• **RECORDS PROVIDED**
[Start of Attachment]

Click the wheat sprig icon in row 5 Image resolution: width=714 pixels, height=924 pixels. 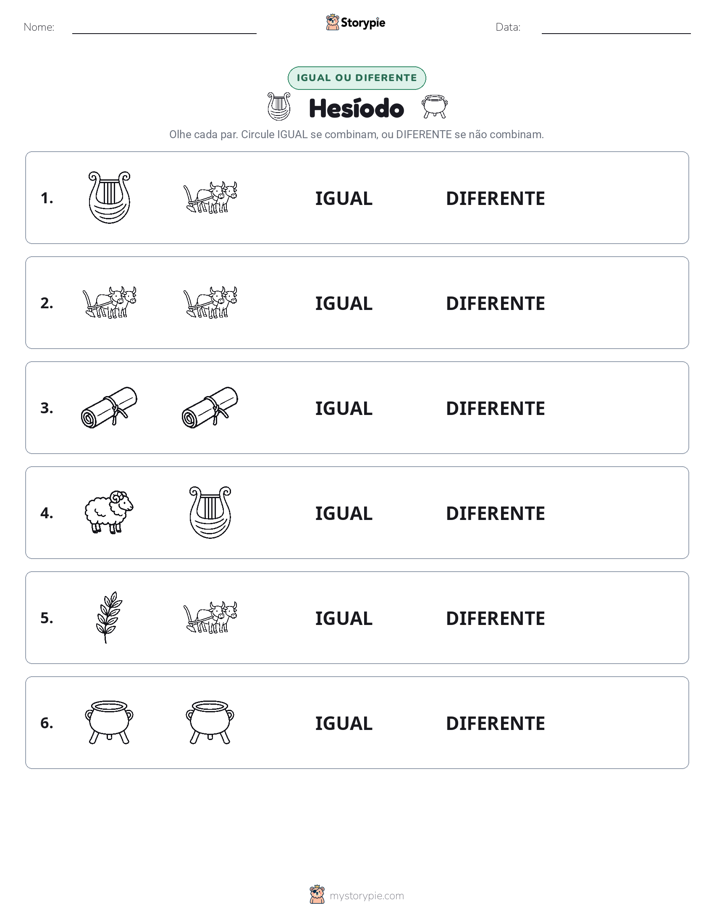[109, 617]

[End of Attachment]
[Start of Attachment]

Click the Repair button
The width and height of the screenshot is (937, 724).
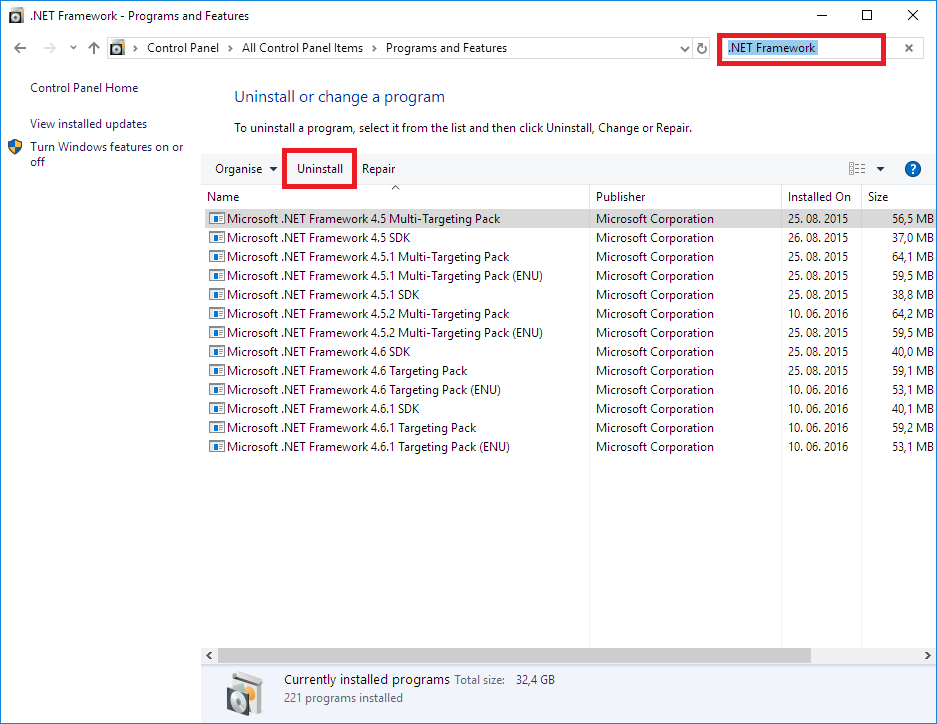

[End of Attachment]
[Start of Attachment]

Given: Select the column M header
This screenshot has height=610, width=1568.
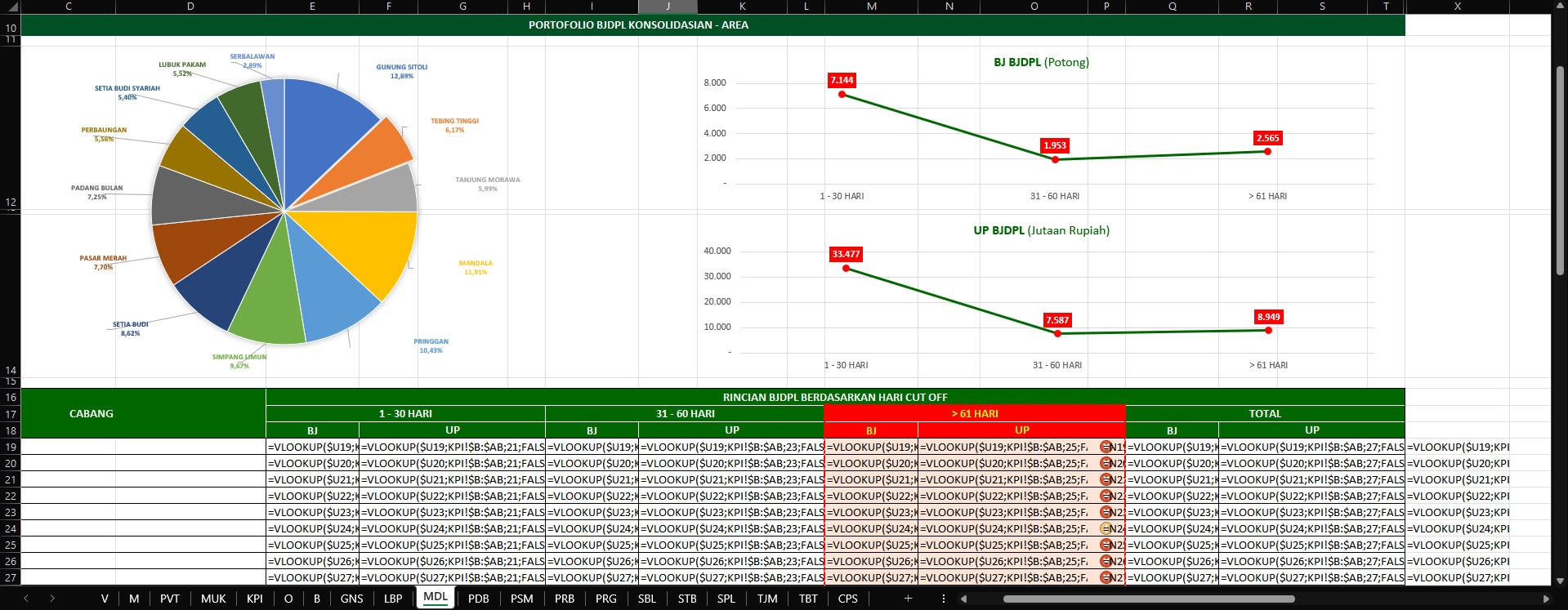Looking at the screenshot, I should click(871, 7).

[End of Attachment]

• **TASK DIRECTIONS**
Using the entries above, output exactly the lines between the line holding "Click the Repair button" and the line holding "The width and", end lines included, and nothing more.

• **SOLUTION TO THIS TASK**
Click the Repair button
The width and height of the screenshot is (937, 724).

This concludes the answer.